Both smaller x and larger x.

I have attempted to plug this in to the and found the derivative but can not find the answer.

1 Answer
Feb 20, 2018

#(sqrt(7)/sqrt(2),7/2)#

Explanation:

The easiest way to solve it is to use the distance formula. Simply put, it is the pythagorean theorem but with any two points.
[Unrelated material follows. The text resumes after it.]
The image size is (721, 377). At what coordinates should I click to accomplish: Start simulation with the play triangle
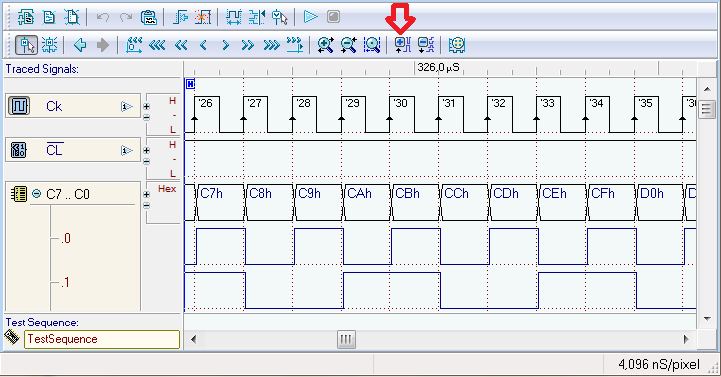(311, 17)
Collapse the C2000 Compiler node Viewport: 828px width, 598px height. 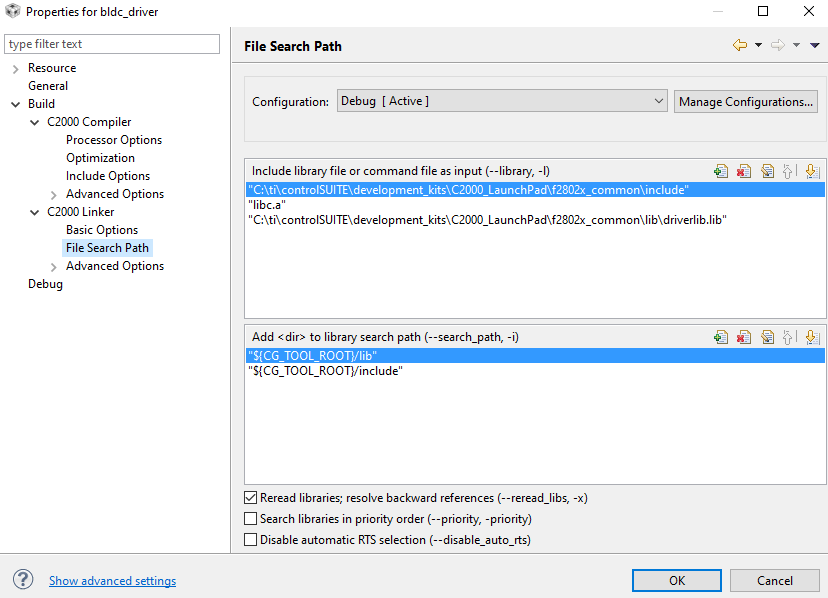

#sqrt((x_2-x_1)^2+(y_2-y_1)^2#

Given that #y# (or in this case, #f(x)# is equal to #x^2#, we can substitute it in for #y_2#. #x_2# is just #x#, #x_1# is the x-value of the point and #y_1# is the y-value of the point.

#sqrt((x-0)^2+(x^2-4)^2#

To make the derivation simpler, expand it.
#sqrt(x^2+x^4-8x^2+16)#
#sqrt(x^4-7x^2+16)#

In this case, we solve for when this number is at the minimal point. The easiest way to do it is to integrate. Using chain rule, which is:
#d/dxf(g(x)) = f'(g(x))*g'(x)#, where #f(x)=sqrt(x)#,#g(x)=(x^4-7x^2+16)#,#f'(x)=1/(2sqrt(x))# and #g'(x)=(4x^3-14x)#. (#g'(x)# can be found using the sum rule and then the power rule.) Plugging it all back in...

#(4x^3-14x)/(2sqrt(x^4-7x^2+16))=(2x^3-7x)/(sqrt(x^4-7x^2+16))#. Now, we have to find when this equation is 0. It does not really matter what the denominator is, all that really matters is the numerator. So...

#(2x^3-7x)=0#, or #x(2x^2-7)=0#. Looking at the graph itself, #x≠0#, so that can be ruled out as extraneous. So, all that is left is:

#2x^2-7=0 -> (sqrt(2)x-sqrt(7))(sqrt(2)x+sqrt(7))=0#. The root will then be #x=+-sqrt(7)/sqrt(2)#. Plugging #x=sqrt(7)/sqrt(2)# this back into the equation #y=x^2#, outputs a value of #y=3.5# (since x is just #sqrt(3.5)#). The points closest to #(0,4)# will be:

#(sqrt(7)/sqrt(2),7/2)#

Note this could be wrong since I have not done calculus in a long time.